[Opening Information section]

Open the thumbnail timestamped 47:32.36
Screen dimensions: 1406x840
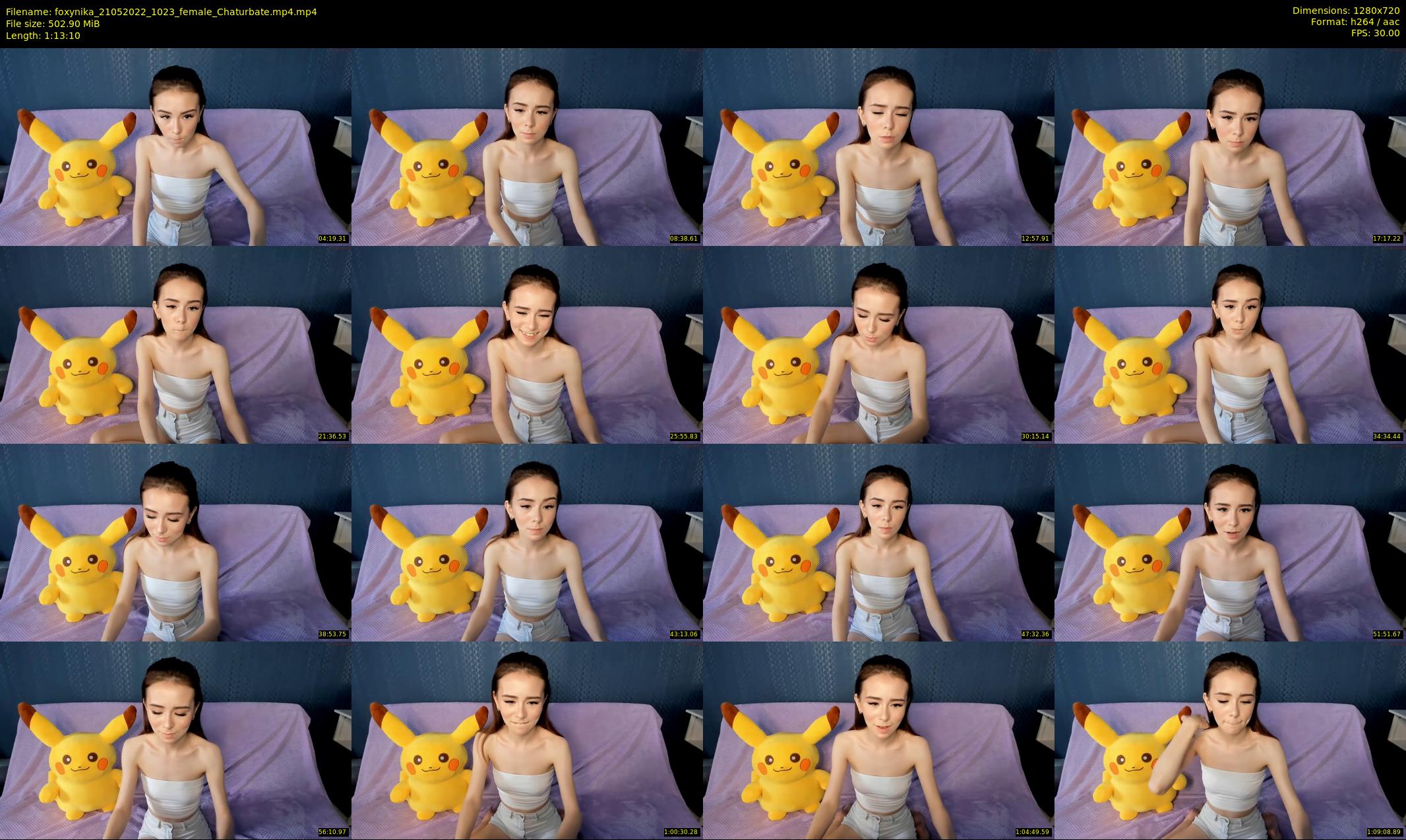(878, 542)
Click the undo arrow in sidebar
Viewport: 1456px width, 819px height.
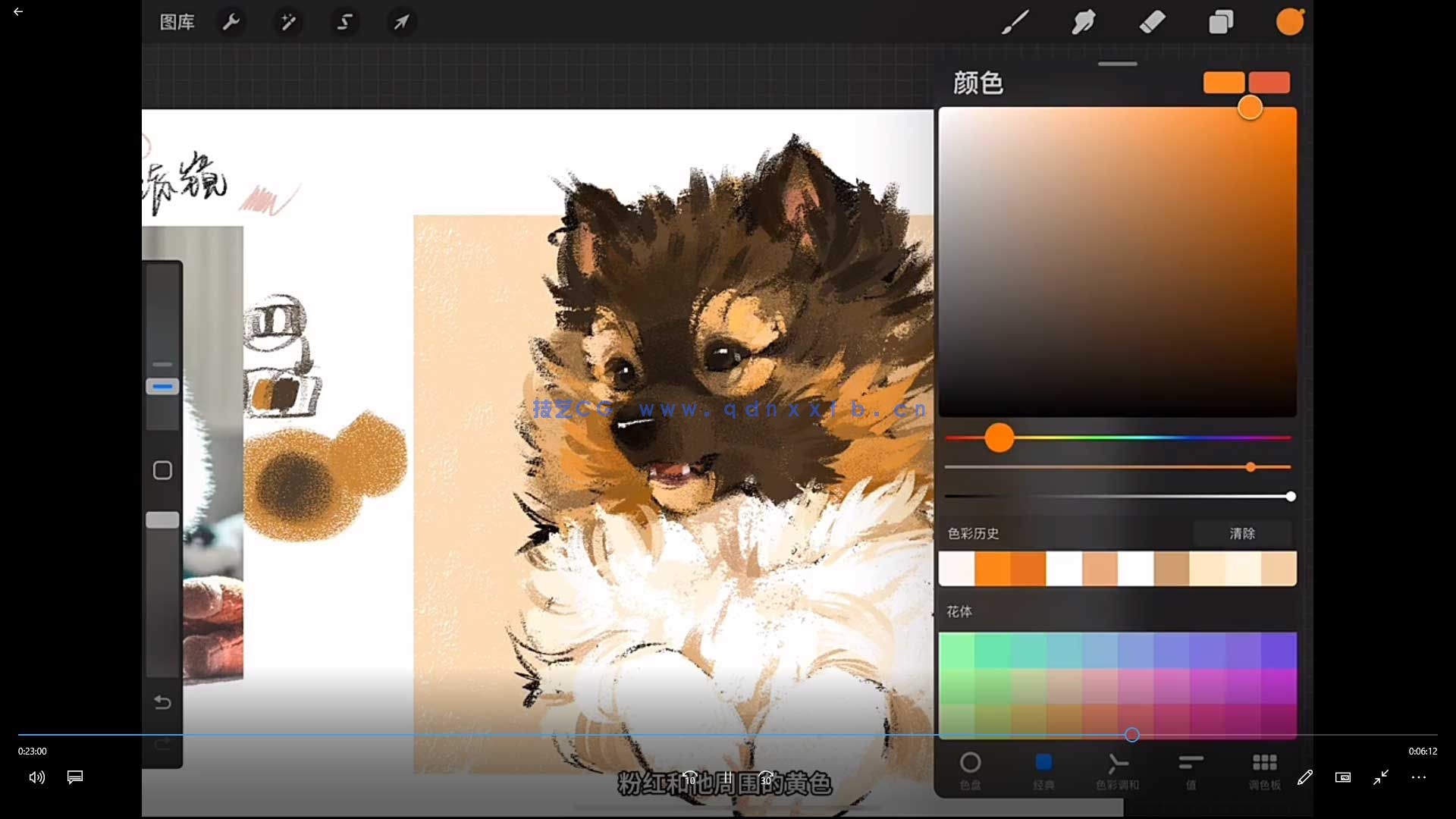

[Closing Information section]

Work to be completed -
Output nothing except an exact copy of the records above, with the images left out.

Task solution -
Open the thumbnail timestamped 47:32.36
Screen dimensions: 1406x840
(878, 542)
Click the undo arrow in sidebar
Viewport: 1456px width, 819px height.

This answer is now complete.